Extracted listing:
-- -- --

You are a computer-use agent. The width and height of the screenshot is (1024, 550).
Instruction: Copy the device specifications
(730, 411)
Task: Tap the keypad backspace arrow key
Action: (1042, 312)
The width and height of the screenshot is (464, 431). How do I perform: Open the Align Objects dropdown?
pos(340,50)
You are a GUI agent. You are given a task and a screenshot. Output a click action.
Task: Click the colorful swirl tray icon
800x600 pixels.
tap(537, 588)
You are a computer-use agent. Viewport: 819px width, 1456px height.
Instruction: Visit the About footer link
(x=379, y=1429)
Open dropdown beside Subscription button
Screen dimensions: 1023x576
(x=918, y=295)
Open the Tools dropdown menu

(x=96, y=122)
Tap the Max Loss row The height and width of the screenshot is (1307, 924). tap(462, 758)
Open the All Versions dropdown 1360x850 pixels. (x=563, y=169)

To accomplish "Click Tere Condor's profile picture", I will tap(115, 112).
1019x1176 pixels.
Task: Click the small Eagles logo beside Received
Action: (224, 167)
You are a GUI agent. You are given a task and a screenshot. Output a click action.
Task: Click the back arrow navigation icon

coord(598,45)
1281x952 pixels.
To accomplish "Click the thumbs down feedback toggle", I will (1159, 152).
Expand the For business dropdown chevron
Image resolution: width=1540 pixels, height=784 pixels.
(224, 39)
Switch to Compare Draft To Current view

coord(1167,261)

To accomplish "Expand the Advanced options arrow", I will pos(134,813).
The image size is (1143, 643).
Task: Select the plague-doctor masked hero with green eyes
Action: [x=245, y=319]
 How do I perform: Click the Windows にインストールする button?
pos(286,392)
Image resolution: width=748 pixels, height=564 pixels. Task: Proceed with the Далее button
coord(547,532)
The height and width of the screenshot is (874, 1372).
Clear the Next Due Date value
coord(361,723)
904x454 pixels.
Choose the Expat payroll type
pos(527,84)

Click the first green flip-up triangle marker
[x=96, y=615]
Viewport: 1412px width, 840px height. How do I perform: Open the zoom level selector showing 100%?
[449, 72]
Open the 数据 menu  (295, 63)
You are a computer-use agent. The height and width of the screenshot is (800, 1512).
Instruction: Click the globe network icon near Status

-- -- --

What the task asks:
Edit the listing from the line with "Open the Tools dropdown menu" to the line with "Action: (224, 167)", changing "dropdown" to "drop-down" and leaving everything else the same.

Correct output:
Open the Tools drop-down menu

(x=96, y=122)
Tap the Max Loss row The height and width of the screenshot is (1307, 924). tap(462, 758)
Open the All Versions drop-down 1360x850 pixels. (x=563, y=169)

To accomplish "Click Tere Condor's profile picture", I will tap(115, 112).
1019x1176 pixels.
Task: Click the small Eagles logo beside Received
Action: (224, 167)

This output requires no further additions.